The park is located right at the foot of a major topographic feature called the Blue Ridge escarpment.  This escarpment is where the slope rises quickly to the west, and it represents the boundary between the Piedmont and the Blue Ridge physiographic provinces.  In North Carolina, the Piedmont and Blue Ridge consist almost entirely of metamorphic and igneous rocks.  Most of these rocks were formed during a series of Paleozoic plate tectonic processes associated with the eventual creation of the supercontinent Pangaea and the formation of the Appalachian Mountains.  The rocks of Stone Mountain State Park are no exception: they belong to a large igneous pluton that was intruded as magma during the collision of continental plates.  Stone Mountain lies in the Blue Ridge geologic province, and is a pluton belonging to the Spruce Pine plutonic suite (Hatcher and Goldberg, 1991), a group of granitic intrusive bodies lying between Spruce Pine and Mount Airy, North Carolina.  This suite includes the alaskite and pegmatite bodies in the Spruce Pine mining district, that are mined for feldspar, quartz, and muscovite, and also contain garnet, uraninite, and beryl, including emerald.  The Mount Airy pluton is home to the largest open-face granite rock quarry in the world, which is mined for dimension stone, and provided stone for many historic builstructures including the Arlington Memorial Bridge in Washington, D.C. and the Amoco Building in Chicago  (www.ncgranite.com).

 

Geologic Map of Stone Mountain Area
Rock Unit Descriptions
Geologic Map of Stone Mountain and surrounding area.  Map and key modified from NCGS (1985) map

On the geological map of the state (see above map), the Stone Mountain pluton shows up as a pink blob in the midst of bands of different colors that run southwest to northeast.  The SW-NE bands represent older metamorphic rocks, mainly schist and gneiss, into which the magma was intruded.  These metamorphic rocks originated as layered sedimentary and volcanic rocks associated with the opening of the ancient Iapetus Ocean.  They are Late Precambrian in age (900 – 600 million years old) and belong to the Alligator Back formation.  The Alligator Back formation strikes about N50E, which explains the bands on the map.  Because the Stone Mt.
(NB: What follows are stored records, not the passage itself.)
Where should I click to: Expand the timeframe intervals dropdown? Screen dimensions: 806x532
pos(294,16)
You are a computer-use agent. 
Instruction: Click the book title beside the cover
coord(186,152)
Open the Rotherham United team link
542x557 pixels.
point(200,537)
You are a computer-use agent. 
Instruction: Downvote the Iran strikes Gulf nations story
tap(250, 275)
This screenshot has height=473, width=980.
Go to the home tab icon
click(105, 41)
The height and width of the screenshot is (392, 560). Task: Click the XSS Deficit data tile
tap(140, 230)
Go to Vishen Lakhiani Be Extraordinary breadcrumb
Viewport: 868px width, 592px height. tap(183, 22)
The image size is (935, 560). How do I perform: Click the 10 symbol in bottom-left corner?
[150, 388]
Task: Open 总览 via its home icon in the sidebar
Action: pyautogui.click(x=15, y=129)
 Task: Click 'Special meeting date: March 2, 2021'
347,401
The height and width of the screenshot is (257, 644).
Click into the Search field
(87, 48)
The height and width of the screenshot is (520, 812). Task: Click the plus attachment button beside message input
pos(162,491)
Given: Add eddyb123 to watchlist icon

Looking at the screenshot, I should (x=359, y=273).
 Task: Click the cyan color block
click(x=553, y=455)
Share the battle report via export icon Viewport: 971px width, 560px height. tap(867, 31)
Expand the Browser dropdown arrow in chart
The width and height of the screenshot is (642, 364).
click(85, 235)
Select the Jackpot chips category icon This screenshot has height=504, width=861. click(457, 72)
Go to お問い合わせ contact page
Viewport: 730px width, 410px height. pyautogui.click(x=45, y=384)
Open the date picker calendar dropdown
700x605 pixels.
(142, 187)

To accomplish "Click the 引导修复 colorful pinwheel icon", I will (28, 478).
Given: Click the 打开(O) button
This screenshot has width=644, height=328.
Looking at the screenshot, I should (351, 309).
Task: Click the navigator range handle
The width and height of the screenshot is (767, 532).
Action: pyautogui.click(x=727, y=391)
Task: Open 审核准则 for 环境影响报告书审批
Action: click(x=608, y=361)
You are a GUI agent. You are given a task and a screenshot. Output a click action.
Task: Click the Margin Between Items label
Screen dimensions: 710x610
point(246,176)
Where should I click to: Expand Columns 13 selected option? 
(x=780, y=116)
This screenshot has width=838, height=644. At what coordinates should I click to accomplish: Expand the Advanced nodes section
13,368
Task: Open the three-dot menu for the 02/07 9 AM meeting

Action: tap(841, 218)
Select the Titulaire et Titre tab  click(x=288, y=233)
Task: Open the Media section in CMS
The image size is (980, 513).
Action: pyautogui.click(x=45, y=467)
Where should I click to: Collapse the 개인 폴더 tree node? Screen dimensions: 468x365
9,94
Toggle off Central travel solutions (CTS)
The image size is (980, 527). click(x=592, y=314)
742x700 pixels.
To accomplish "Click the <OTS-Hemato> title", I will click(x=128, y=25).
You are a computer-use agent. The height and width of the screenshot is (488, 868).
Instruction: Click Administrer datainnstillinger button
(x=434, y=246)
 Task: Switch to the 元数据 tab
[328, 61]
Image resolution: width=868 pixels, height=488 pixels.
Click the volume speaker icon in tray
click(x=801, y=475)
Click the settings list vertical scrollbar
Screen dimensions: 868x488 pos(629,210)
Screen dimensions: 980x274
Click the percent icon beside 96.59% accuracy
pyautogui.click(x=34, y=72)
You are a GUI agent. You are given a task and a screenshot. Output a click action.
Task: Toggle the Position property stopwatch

Pluton intrudes the Alligator Back fm., it must be younger.  In fact, rocks of the pluton have been dated at 335.6 million years old (Miller and others, 2006).

 
Geological History and Tectonics
 

The evolution of the southern Appalachians was not a simple tectonic event.  In fact, geologic evidence suggests that several collisions between formerly separated continents, volcanic arcs, and perhaps other chunks of crust (terranes), occurring over a period of about 350 million years, were involved in the formation of these mountains.  The last and best preserved event was the collision of the proto-African continent with ancient North America during the Alleghenian orogeny, about 320 - 260 million years ago.  However, other tectonic events occurred during the Taconic and Acadian orogenies, from about 450 to 350 million years ago, and still older significant terrane interactions occurred between 600 and 500 million years ago.  Granitic magma is thought to have been generated by subduction or along strike-slip fault zones during these tectonic events.  Recent research by Hatcher and colleagues suggests that subduction of the Cat Square and the Tugaloo terranes during the Acadian Orogeny (around 360 million year ago) created conditions necessary to produce granitic intrusions (SAMS; Gatewood and others, 2006), including the Stone Mountain pluton.